Mais do que controlar, ele queria ser criativo. Zac precisava disso. Ele não tinha paciência para desenhar com lápis e canetas; uma folha de papel em branco era algo aterrorizante para ele. Mas em Minecraft, com todos os blocos e engenhocas diferentes, ele tinha confiança para se expressar. Eu achava que ele não dava a menor importância para artes ou imaginação, mas eu estava errado – ele dava sim, só precisava de ferramentas diferentes. Ele construiu torres altas e palácios de vidro peculiares. Construiu covis subterrâneos cheios de lobos. Construiu castelos em ilhas e pontes em montanhas. Aprendeu a produzir máquinas simples utilizando a versão de eletricidade do jogo. Ele construiu e cresceu como pessoa. Às vezes, quando fico observando Zac brincar com o irmão, começo a chorar.

 

Nos últimos três anos, centenas de escolas pelo mundo passaram a usar Minecraft como plataforma educacional. As crianças aprendem geografia, geologia, física, agricultura e arquitetura jogando com os professores. Em 2013, uma escola na Suécia tornou o jogo parte obrigatória do currículo.
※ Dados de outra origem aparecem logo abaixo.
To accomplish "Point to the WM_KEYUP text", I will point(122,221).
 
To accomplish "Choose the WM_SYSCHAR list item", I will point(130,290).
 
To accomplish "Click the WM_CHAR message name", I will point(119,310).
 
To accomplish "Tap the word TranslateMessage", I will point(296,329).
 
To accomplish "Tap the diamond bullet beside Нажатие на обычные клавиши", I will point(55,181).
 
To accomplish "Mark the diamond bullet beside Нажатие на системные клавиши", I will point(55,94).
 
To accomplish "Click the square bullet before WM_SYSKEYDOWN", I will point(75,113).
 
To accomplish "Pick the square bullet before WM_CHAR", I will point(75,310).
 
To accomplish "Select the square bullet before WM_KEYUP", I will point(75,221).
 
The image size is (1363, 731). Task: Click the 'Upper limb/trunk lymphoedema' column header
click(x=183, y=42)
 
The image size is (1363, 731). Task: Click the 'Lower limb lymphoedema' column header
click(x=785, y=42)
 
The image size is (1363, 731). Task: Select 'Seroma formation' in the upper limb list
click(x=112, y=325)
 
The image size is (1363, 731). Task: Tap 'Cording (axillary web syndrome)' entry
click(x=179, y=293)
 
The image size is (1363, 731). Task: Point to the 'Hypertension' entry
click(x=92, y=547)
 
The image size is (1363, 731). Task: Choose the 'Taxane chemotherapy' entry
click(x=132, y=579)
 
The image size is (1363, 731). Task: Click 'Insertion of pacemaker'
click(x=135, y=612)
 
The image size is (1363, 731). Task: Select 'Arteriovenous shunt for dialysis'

Ano passado, o governo da Irlanda do Norte decretou que todas as escolas recebam uma cópia gratuita. Eu fico empolgado com isso. Acho fantástica a ideia de ensinar as crianças em uma língua que elas entendam. Tive uma experiência bastante pessoal nesse sentido.

 

De certa forma, foi por esse motivo que eu quis escrever O menino feito de blocos. Acho que senti uma necessidade quase catequizante de dizer às pessoas como os jogos podem ser positivos e criativos – eles não são algo a temer, não são perda de tempo. Eles mudam as pessoas, dizem coisas que os filmes e os livros não conseguem dizer. Isso é algo que vivi de perto – o mais perto que se pode chegar.

 

O que um videogame me ensinou sobre meu filho? Muitas coisas. Tanto que não sei nem por onde começar. Como já disse, desde o início percebemos que  Zac entendeu o Minecraft. E, de um jeito estranho que não sei exatamente como explicar, o Minecraft entendeu o Zac.